Regulações a caminho

A regulação de dispositivos médicos, que inclui softwares e aplicativos para celular, faz parte da Agenda Regulatória (AR) 2017-2020 da Anvisa, um calendário de discussões e relatórios sobre tópicos considerados prioritários que podem resultar em atos normativos (requisitos técnicos e administrativos obrigatórios) ou instrumentos regulatórios não normativos (guias e manuais, por exemplo).

Associações relevantes do setor, como a Sociedade Brasileira de Informática em Saúde (SBIS), e grupos de pesquisa da Unicamp e da UEPB (Universidade Estadual da Paraíba) atuam nas discussões. Como ainda está em fase de debate, não há resolução publicada pela Anvisa — a previsão é de que ela saia em maio de 2020.

Para Gouvêa, é questão de tempo até ter um regulador, que teria o papel de verificar se está tudo certo com o aplicativo, "fazendo de um jeito que não seja barreira de entrada para novos players [empresas interessadas]".

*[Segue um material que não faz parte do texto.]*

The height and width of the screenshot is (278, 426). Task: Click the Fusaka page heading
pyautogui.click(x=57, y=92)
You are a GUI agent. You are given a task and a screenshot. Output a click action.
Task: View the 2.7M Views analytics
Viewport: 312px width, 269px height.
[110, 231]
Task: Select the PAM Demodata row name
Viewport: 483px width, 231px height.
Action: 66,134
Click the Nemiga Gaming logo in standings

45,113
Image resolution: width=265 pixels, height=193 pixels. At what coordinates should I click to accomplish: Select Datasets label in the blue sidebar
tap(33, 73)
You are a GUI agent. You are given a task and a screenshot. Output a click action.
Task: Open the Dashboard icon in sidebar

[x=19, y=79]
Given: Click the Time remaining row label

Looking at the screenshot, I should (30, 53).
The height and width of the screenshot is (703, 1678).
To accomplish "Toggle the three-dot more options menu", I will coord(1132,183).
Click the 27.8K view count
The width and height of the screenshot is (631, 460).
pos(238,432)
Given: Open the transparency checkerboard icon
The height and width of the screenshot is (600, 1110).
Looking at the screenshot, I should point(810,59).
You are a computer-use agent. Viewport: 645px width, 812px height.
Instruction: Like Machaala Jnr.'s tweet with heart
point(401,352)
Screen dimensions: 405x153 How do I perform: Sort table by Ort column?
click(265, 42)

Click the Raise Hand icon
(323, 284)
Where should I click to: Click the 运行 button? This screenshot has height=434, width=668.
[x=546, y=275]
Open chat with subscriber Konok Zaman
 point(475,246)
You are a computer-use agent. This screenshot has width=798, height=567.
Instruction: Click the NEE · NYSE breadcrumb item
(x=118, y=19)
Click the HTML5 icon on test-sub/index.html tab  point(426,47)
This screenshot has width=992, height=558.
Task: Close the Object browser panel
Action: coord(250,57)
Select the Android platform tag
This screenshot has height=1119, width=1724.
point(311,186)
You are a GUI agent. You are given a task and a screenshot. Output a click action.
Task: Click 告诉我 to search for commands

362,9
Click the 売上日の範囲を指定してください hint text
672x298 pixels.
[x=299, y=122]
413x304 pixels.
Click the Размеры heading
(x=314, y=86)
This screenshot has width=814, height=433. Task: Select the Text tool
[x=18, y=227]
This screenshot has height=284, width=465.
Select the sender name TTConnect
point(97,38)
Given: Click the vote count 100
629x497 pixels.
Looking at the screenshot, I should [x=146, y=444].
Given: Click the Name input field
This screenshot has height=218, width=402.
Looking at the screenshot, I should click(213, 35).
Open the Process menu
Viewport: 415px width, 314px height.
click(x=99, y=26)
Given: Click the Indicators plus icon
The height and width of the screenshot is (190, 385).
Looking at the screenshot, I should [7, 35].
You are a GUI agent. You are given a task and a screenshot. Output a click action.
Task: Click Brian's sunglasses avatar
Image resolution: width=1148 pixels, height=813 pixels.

Tsuchiya, por sua vez, ainda não considera necessário algum tipo de controle, a não ser que apareçam conteúdos com falhas de informação. "Nós vamos aperfeiçoando qualquer sistema com a detecção das falhas. Felizmente ainda não houve nada que impusesse isso, até porque os aplicativos têm creditação pela comunidade médica internacional."

Contato remoto

Além dos aplicativos que monitoram sinais vitais e fornecem conteúdo médico, há apps que exploram a comunicação assíncrona —que não ocorre ao mesmo tempo— gerada pelos celulares conectados à internet, como o OrienteMe (iOS, Android). Parte da Eretz.Bio, incubadora de startups do Hospital Albert Einstein, esse é um aplicativo de psicoterapia online criado por Bruno Haidar com as irmãs Fernanda Maluf e Daniela Chohfi.

O diferencial do OrienteMe em relação à terapia presencial é o de não haver necessidade de marcar horário e ir à clínica. Se o paciente quiser, não precisa nem se identificar. A plataforma conecta o usuário ao psicólogo por meio de um algoritmo que, segundo Haidar, se baseia nas perguntas que o usuário responde ao se cadastrar na plataforma. "A gente tenta encontrar na plataforma um psicólogo de acordo com histórico de pacientes que ele atendeu e com as necessidades da pessoa."

Embora os criadores não venham da área da psicologia, há uma psicóloga que gerencia os outros profissionais do ramo que atuam na plataforma. O OrienteMe é pago e oferece quatro planos, que duram de duas a quatro semanas, ao longo das quais o paciente poderá mandar mensagens de texto, áudio, vídeo e imagens para o psicólogo, que deverá responder todos os dias, duas vezes por dia, de segunda a sexta. No pacote completo, há ainda a possibilidade de fazer videochamada por 30 minutos.

Em caso de problemas, o paciente pode pedir para trocar de terapeuta. Porém, diz Haidar, menos de 5% das 31 mil pessoas que passaram pela plataforma pediram para mudar de psicólogo. A prática da prestação de serviços psicológicos por meio de tecnologias da informação e comunicação é validada desde maio de 2018 pelo Conselho Federal de Psicologia.

Promessa de economia e melhores serviços

Aplicativos de conteúdo, monitoramento e comunicação à distância são exemplos "mais simples de como essas tecnologias podem ser impactantes", segundo Fernanda De Negri, pesquisadora do Ipea (Instituto de Pesquisa Econômica Aplicada). Autora do artigo "As tecnologias da informação podem revolucionar o cuidado com a saúde?", ela considera que os dados coletados pelos aplicativos são "muito mais promissores".

Segundo De Negri, eles podem impactar os sistemas de saúde público e privado, ao otimizar os gastos e aumentar a efetividade no atendimento. Isso se daria com a integração de prontuários eletrônicos em um único arquivo, evitando a repetição de exames, e o uso dos dados coletados, como hábitos de vida, medicamentos que a pessoa toma e sinais vitais, para melhorar tratamentos.

"Você consegue usar essas informações para melhor prever o grupo de pessoas com mais riscos de desenvolver determinada doença", argumenta.

É assim que, por exemplo, o Heart Care e a IBM usam a inteligência artificial Watson para fazer uma análise preditiva, antevendo o surgimento da doença antes que ela se manifeste a partir dos dados coletados.